OPINION
In this interlocutory appeal, Appellant-Defendant Eric Conwell requests reversal of the trial court’s denial of his motion to suppress. Conwell raises two issues for our review which we rephrase as: 1) did probable cause and exigent circumstances exist which justified the warrantless search of Conwell’s body, and 2) during their search of Conwell, did the police officers use-excessive force in violation of his rights under the Due Process Clause? We reverse and remand.

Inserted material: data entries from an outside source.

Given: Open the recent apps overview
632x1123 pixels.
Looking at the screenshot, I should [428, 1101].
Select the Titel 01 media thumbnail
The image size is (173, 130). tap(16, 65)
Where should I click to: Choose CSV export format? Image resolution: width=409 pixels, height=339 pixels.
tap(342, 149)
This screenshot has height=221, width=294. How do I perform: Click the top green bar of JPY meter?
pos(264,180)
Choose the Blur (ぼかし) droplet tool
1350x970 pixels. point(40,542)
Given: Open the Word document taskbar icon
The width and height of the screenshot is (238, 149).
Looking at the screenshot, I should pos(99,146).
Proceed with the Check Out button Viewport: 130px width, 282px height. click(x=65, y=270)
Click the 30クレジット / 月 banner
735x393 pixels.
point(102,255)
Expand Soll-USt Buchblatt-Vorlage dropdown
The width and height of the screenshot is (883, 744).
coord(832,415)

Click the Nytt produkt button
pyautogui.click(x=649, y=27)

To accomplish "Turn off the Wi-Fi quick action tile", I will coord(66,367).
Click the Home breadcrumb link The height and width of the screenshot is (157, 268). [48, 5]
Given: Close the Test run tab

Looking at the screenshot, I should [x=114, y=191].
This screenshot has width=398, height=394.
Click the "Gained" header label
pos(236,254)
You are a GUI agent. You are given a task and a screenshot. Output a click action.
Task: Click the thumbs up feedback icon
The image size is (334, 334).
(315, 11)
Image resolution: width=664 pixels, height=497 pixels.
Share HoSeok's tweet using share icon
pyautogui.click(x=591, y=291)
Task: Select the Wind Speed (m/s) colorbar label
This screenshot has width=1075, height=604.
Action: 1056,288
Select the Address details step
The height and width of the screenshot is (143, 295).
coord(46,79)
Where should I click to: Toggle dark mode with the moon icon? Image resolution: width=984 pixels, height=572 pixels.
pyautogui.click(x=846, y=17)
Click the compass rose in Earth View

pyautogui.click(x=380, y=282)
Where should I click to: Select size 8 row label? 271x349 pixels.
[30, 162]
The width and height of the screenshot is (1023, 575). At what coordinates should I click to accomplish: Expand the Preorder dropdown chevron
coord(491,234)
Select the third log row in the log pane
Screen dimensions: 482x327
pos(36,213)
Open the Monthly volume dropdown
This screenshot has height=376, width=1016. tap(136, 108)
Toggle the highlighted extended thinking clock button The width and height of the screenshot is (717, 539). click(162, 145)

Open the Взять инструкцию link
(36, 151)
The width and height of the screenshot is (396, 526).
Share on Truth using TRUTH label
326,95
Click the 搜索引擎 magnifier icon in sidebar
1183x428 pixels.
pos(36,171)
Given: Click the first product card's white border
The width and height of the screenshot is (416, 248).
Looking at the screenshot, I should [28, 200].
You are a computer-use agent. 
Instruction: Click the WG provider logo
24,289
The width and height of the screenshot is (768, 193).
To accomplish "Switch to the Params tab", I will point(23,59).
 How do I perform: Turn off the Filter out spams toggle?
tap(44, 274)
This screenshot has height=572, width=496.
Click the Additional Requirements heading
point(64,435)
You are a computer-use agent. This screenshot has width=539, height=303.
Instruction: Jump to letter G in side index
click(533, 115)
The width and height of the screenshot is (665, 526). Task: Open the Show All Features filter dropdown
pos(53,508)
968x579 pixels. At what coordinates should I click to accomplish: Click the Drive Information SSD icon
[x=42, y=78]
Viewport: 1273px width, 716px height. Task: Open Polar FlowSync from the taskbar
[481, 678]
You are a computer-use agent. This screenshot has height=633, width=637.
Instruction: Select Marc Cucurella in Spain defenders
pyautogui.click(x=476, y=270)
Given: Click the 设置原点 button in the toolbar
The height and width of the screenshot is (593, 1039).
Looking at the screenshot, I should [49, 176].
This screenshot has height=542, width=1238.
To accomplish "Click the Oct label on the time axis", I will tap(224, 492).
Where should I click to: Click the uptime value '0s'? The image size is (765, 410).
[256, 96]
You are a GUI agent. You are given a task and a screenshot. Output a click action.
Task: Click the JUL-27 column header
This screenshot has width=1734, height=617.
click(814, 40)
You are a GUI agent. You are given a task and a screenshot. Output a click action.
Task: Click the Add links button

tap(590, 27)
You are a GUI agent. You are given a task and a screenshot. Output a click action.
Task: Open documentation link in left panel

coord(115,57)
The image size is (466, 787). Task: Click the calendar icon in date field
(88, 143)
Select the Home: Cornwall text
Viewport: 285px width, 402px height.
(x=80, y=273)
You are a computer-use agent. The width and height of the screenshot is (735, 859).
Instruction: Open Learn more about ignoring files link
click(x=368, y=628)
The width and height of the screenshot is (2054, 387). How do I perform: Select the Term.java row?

On September 16, 1998, Conwell was driving his car in the 2100 block of North Caroll-ton when Indianapolis Police Officer Brad Harvey stopped Conwell for traveling at a high rate of speed and for failing to use his turn signal. Officer Harvey asked Conwell to get out of his vehicle. Conwell complied with the request, and Officer Harvey proceeded to handcuff Conwell and his passenger. Prior to exiting the car, Conwell gave Officer Harvey his wallet which contained identification. Upon searching the wallet, *766 Officer Harvey discovered a probation card and asked Conwell why he was on probation. Conwell responded that he was on probation for possession of narcotics. Officer Harvey testified at the suppression hearing that the 2100 block of North Carollton was known to be a “high narcotics area and individuals ... hide their narcotics either in their mouth or in between the crack of their buttock.” R. at 55.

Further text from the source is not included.